On Fri, Oct 28, 2022, at 5:53 PM, Jonathan Billings wrote:
It sounds like you only wiped the /boot partition, which should be
fairly easy to get back.
But /boot/grub2 and /boot/loader/entries are on /boot so the real grub.cfg and BLS
snippets are gone, which are trivial to create if you're an expert. If you're not,
it might as well be ouji board antics.
There's so many tiny things like this that the installer does, that it sorta makes it
a grand experiment in "what the hell did we miss" doing the fix manually.
We can just (a) reformat the boot partition, get its new fsUUID put into (b)
/boot/efi/EFI/fedora/grub.cfg and (c) /etc/fstab on the existing root (d) mount everything
in the proper order so we can do a chroot (e) run grub2.mkconfig (f) do a dnf reinstall
kernel so that we for sure have a vmlinuz on /boot and modules of the same version in /usr
and BLS snippet
But uhh what am I missing? Like, I'd just reboot at this point and wait for the
failure to give me a hint what I'm missing. But in this case, the user gets stuck in a
way they maybe can't get out of or describe and then we're worse off having
wasted the time.
Reinstalling the kernel and grub2 packages
will get you the packaged bits, and running dracut like you ran should
get you the initrd, although only after you’ve got the kernel.
reinstalling the kernel will run dracut, we don't need to run it again
After everything is reinstalled, then run the grub2-mkconfig command to
create the grub config file in your new /boot partition.
Just make sure you do everything from the chroot in an EFI booted
rescue environment, either on a livecd or booting the NetBoot iso with
the rescue option.
So unfortunately Live images don't have Anaconda rescue environments. And while the
netinstaller does, it will fail to find /boot by UUID in the /etc/fstab because it
doesn't exist anymore so the assembly and chroot will fail.
The manual method means high likelihood of missing a step or getting it in the wrong
order. Or asking someone to test all the steps in a VM.
Hence why reinstallation is easier.
If it's Btrfs, we can keep the old root and swap roots.
We need to fix two things (a) change the rootflags=subvol argument in the BLS snippets, so
they mount root subvolume instead of root00 subvolume (b) update the /boot fsUUID in
/etc/fstab
Right? Is that it? I think that's it.
OH OK there is one more problem. Probably the kernel in the new /boot is old and that
version's modules don't exist anymore in the (old) root subvolume's /usr and
therefore we can't boot. So yeah that has to get fixed somehow...

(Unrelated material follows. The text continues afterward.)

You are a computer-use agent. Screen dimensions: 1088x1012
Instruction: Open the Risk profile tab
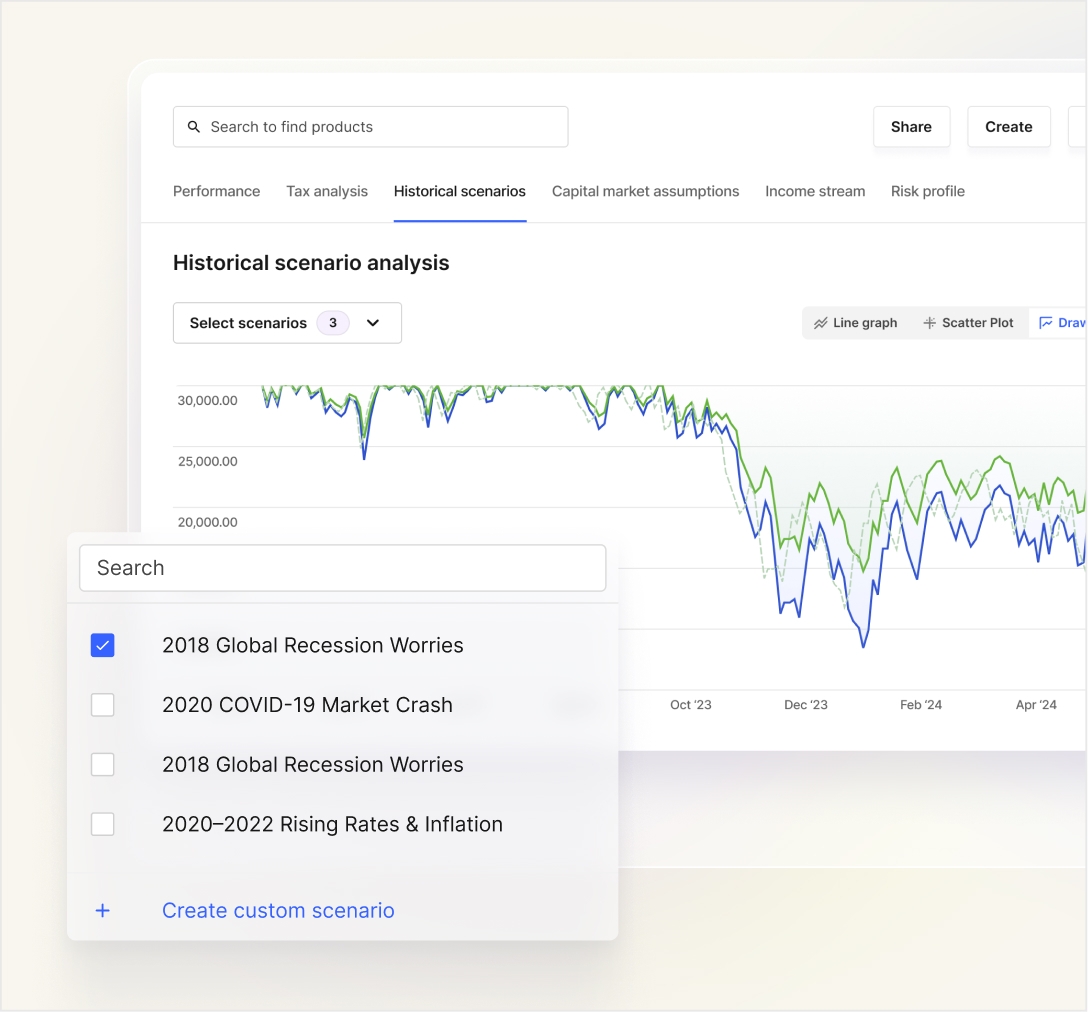(927, 191)
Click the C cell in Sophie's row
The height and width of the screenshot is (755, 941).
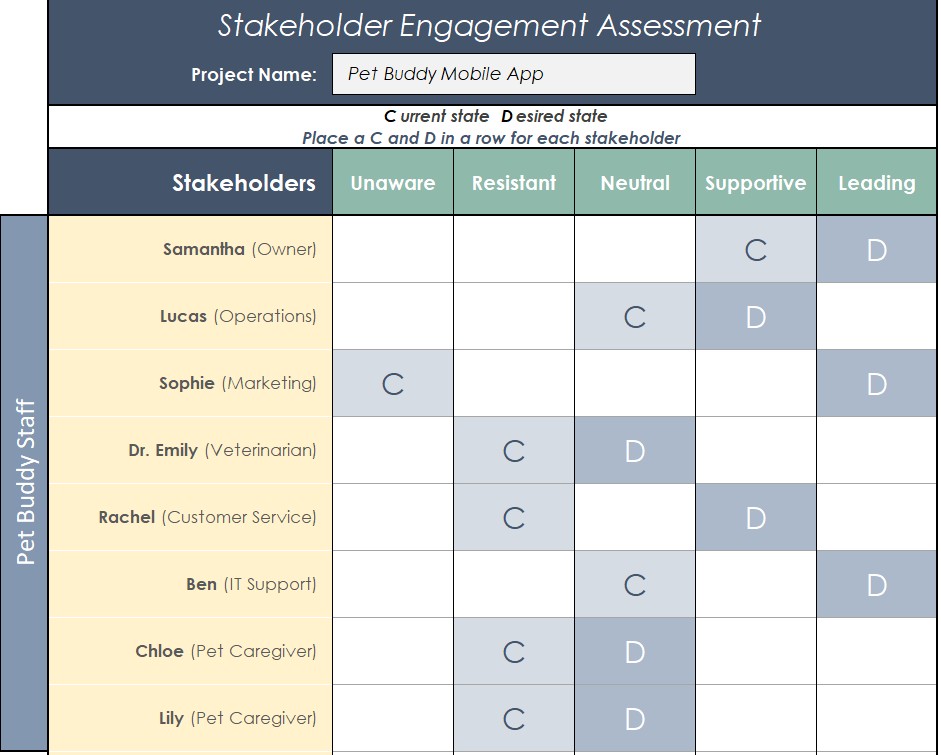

If the Btrfs volume is mounted normally (without any options) to /mnt we can copy the old
kernel modules from the new root to the old root and now the old root will boot.
cp -r /mnt/root00/usr/lib/modules/$theonlydirpresent /mnt/root/usr/lib/modules/
Right? That will return fairly instantly because it'll be a reflink copy, so it might
lead some folks to think it didn't work because it was too fast :P What should be true
is in the first path with root00, if you hit TAB after the last /, it should autocomplete
the only directory present which is the shipping kernel for Fedora 36.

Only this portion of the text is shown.